CHALLENGE =>
Extract each line from the rows below that contains the word "Click".

EXERCISE DATA =>
==================================================

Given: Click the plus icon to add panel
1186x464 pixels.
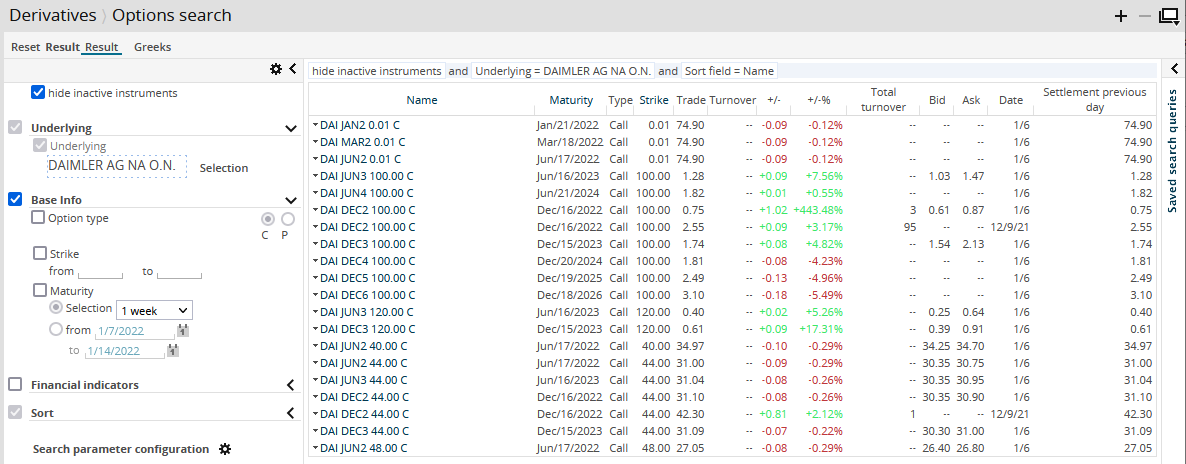Looking at the screenshot, I should coord(1122,16).
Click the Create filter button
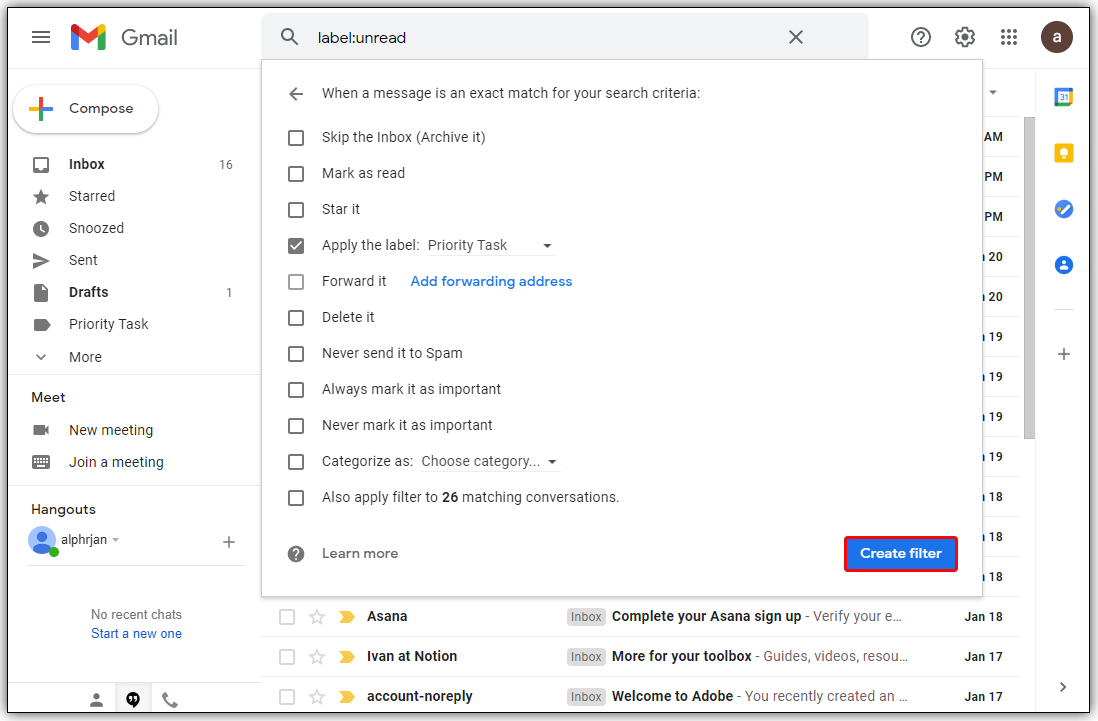The width and height of the screenshot is (1098, 721). [x=900, y=554]
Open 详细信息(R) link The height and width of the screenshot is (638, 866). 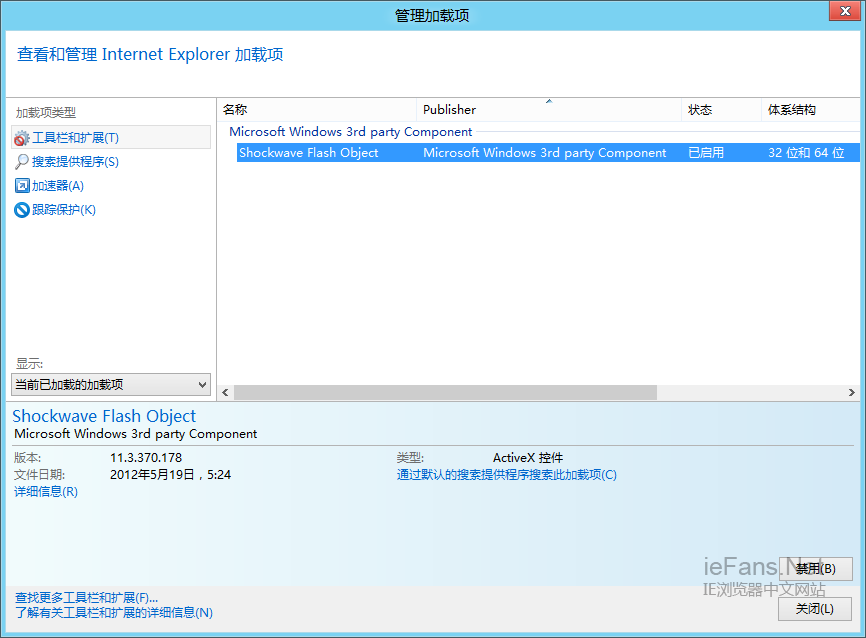[46, 492]
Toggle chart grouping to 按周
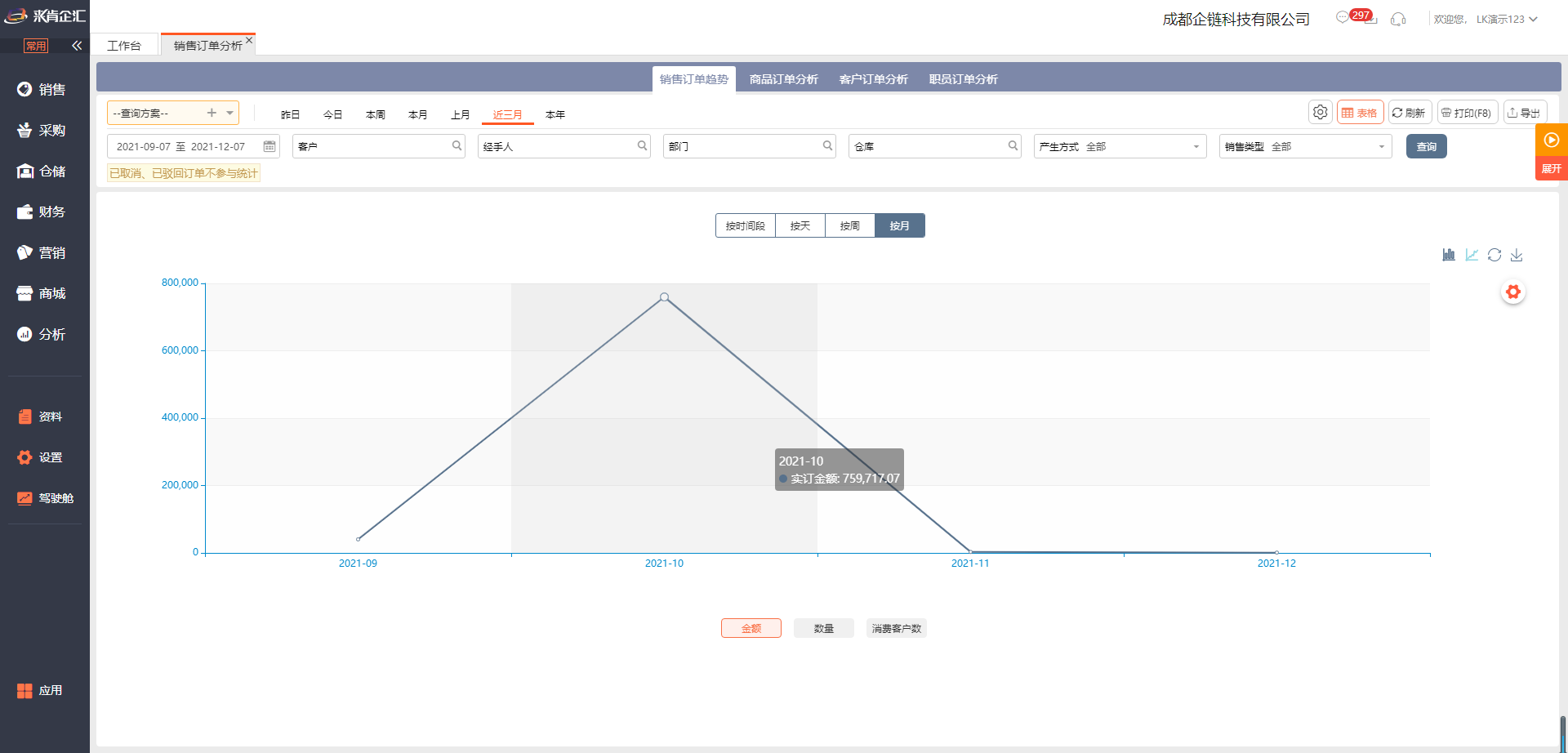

==================================================

RESULT OF THIS EXERCISE =>
Given: Click the plus icon to add panel
Click the Create filter button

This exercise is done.